Transparents ou diapositives, exposés oraux ou présentations
Power Point, projection de films ou de vidéocassettes,
Jean-Paul Laforest aime varier ses méthodes pédagogiques.
"Il ne faut pas oublier que les étudiants ne viennent
pas juste assister à ton cours, indique-t-il. Ils vont
trouver le temps long si on ne leur donne pas une certaine diversité."
Il affectionne particulièrement le tableau et la craie
qui permettent, selon lui, beaucoup de mouvements et qui créent
une certaine ambiance. Il aime aussi sortir du cadre rigide scientifique
classique et provoquer des échanges sur des sujets controversés
(ex.: le bien-être animal, l'environnement versus la production
porcine, la maladie de la vache folle, etc.).

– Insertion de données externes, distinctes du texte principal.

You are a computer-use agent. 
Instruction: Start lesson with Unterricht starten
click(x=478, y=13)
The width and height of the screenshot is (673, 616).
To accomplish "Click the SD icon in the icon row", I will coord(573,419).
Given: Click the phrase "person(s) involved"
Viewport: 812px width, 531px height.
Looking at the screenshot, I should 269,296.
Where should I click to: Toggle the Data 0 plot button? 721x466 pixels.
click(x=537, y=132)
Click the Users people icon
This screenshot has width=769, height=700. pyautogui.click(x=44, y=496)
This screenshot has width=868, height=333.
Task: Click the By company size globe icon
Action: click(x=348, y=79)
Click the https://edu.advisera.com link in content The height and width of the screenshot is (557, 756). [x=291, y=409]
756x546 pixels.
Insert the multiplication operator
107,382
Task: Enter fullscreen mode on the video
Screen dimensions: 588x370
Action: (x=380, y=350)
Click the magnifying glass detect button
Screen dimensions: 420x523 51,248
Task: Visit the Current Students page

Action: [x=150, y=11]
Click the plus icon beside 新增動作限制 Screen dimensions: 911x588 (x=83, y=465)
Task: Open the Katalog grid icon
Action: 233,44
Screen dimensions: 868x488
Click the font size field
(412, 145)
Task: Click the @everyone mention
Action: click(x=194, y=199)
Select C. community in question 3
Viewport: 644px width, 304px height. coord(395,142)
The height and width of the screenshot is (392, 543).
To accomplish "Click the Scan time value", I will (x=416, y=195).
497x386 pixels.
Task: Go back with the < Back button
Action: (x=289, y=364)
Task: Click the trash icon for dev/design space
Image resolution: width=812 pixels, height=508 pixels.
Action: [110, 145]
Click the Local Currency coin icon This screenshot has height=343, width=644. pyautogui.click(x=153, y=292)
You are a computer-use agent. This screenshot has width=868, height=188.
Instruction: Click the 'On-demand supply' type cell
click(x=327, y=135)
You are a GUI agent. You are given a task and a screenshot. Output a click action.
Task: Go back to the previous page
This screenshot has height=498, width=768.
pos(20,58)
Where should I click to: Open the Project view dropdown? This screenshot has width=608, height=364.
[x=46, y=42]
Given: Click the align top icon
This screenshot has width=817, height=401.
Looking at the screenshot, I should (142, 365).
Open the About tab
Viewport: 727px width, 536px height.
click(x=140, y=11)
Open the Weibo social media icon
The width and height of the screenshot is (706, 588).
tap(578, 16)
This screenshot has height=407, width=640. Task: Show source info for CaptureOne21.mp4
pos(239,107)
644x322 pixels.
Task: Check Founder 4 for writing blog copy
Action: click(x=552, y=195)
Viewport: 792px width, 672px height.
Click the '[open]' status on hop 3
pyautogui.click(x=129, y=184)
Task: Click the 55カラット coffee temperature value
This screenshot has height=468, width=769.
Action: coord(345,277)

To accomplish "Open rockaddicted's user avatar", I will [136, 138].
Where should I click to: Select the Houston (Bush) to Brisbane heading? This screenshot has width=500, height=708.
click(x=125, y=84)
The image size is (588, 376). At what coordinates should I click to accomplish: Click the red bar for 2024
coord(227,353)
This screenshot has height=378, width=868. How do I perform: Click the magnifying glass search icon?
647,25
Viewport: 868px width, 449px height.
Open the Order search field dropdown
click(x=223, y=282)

Communicateur né, vulgarisateur remarquable, homme de défis
dynamique et passionné, professeur enthousiaste, disponible
et innovateur, Jean-Paul Laforest est un universitaire engagé
qui multiplie les activités de participation, notamment
sur le terrain auprès des associations de producteurs.
"Jean-Paul donne un très bel exemple de ce que doit
être un agronome face aux producteurs, soit un mélange
de connaissances techniques, d'entregent et de diplomatie, précise
son collègue François Pothier. En outre, il voulait
absolument ce poste de directeur pour bien brancher la réalité
du milieu agricole avec celle de l'Université."